The prospects of WFT's Antonio Gibson certainly outshine his team's sub-par offense.
After ample Year 1 success as the lead back, Gibson anticipates a high-yielding sophomore season by embracing a style unlike that of a conventional RB in the league — which he finds "robotic."
The second-year back spoke about his expectations for Year 2 on the Go Long podcast. Gibson expects not just to eat chunks of yardage on the ground, but also to threaten defenses through the receiving game.
“I feel that’s what a lot of running backs do. When they grow up, all they do is running back," said Gibson. "They’re stuck in that world of downhill running or make-a-cut-and-go. I feel that’s what makes me different going from receiver to running back. I make the extra cut. I’m not scared to make the extra cut.

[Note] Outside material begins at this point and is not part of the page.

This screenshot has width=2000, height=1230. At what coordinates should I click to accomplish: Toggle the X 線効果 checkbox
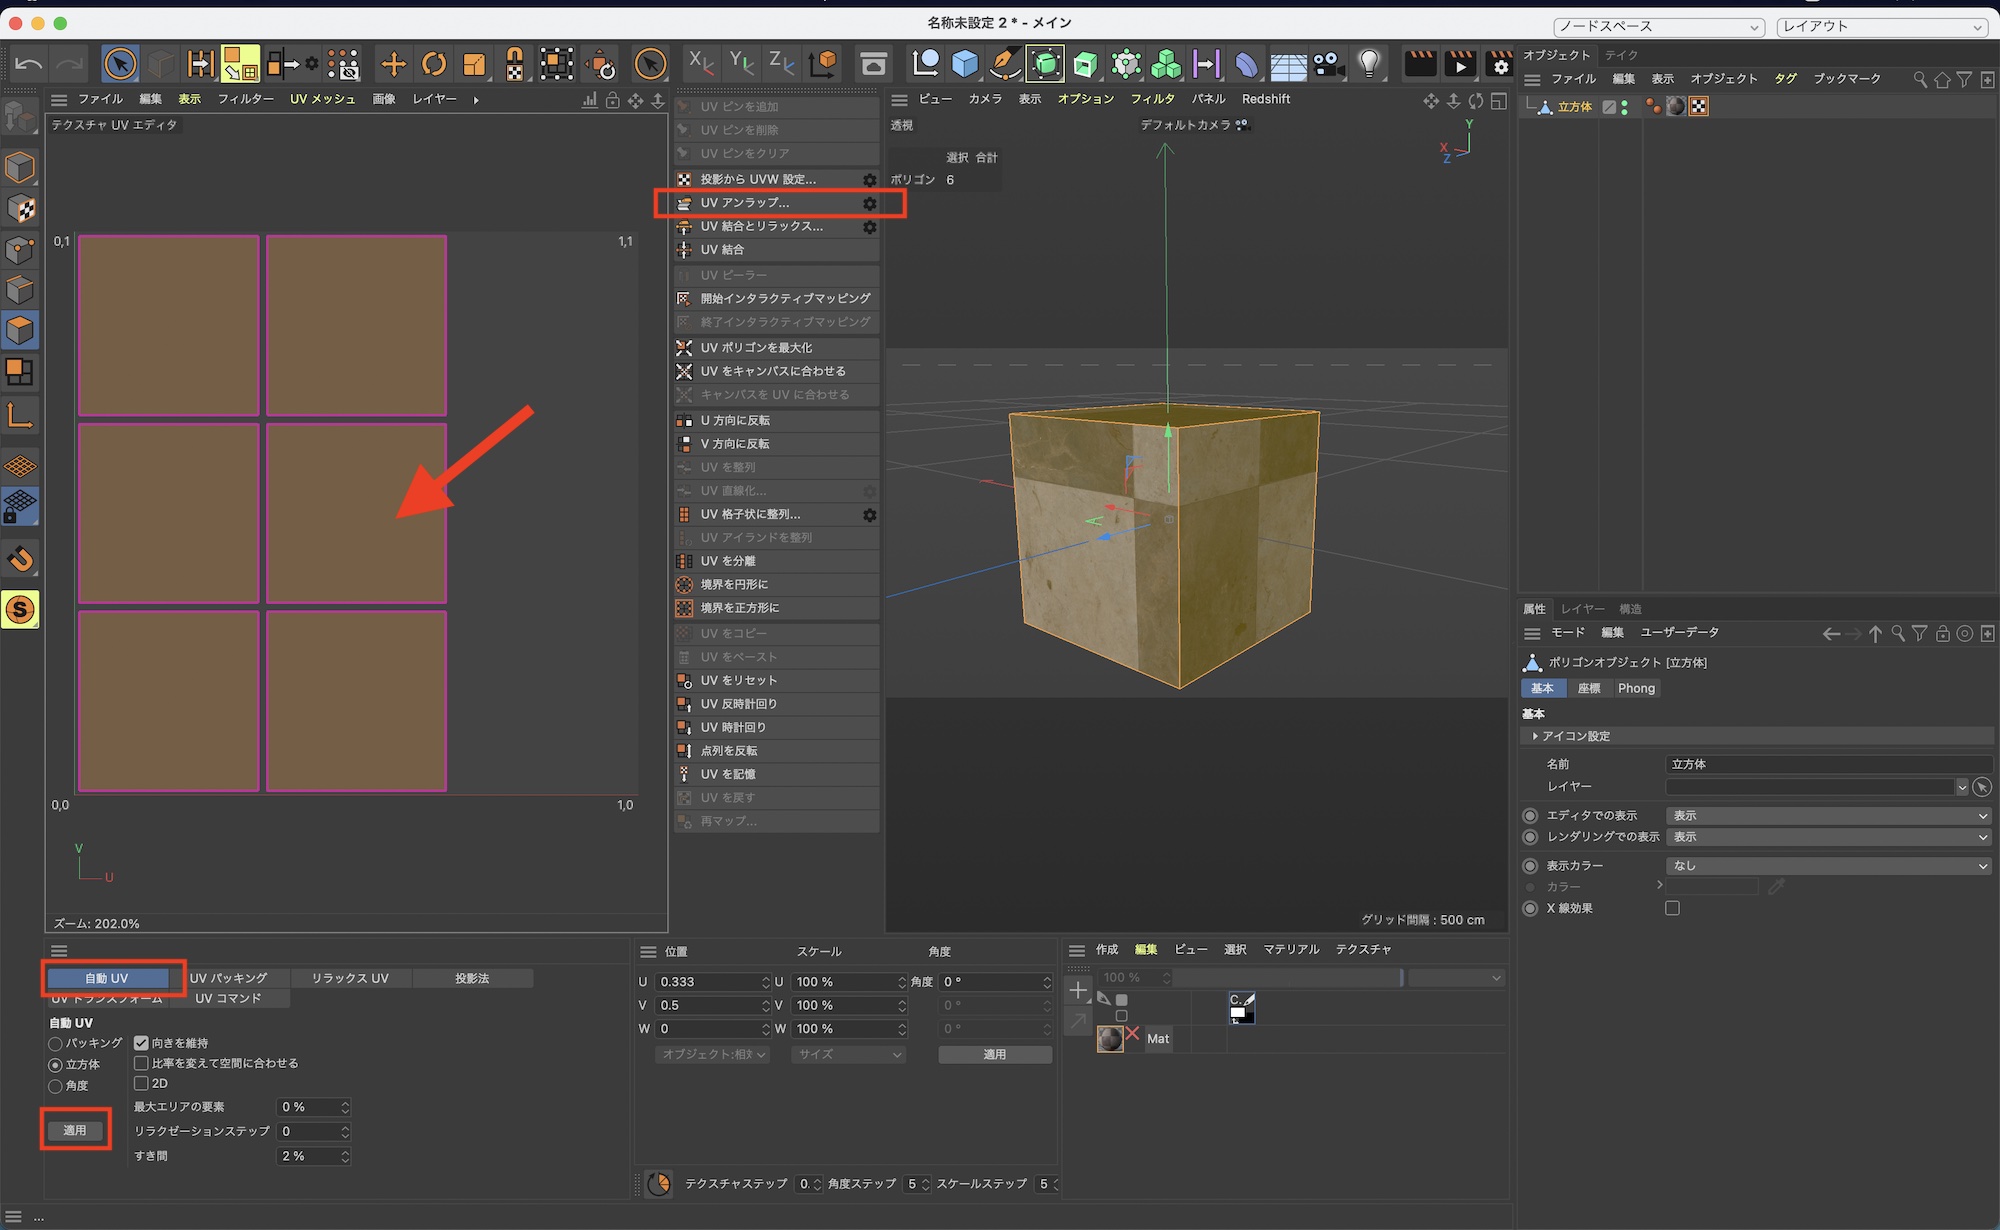tap(1672, 908)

I’m not scared to make somebody miss in the backfield, and then try to get north. Or get shifty. Try to make a play. That’s what puts me over the edge of a lot of folks.”
Washington hasn't seen a running back like Gibson in the backfield since Alfred Morris' 1,600+ yard rookie season in 2012. While Gibson's end of the year totals didn't meet Morris' season, the skillset proved too valuable for the WFT coaching staff to ignore.
Antonio's background as a dual-threat running back — playing both receiver and running back at Memphis — provided him with a high ceiling as a lead back in the contemporary NFL running game. Gibson started 10 games for WFT and recorded 1,042 yards, 11 touchdowns and over 206 total touches.
His 2020 rookie season finished with a 4.7-yard average on the ground, suggesting to fans that his larger-than-average frame (6'2", 220 lb) for a running back is more in line with Arian Foster than Bo Scarbrough.
The offense is excited to feature Gibson, which likely explains his second round ADP in fantasy drafts this year.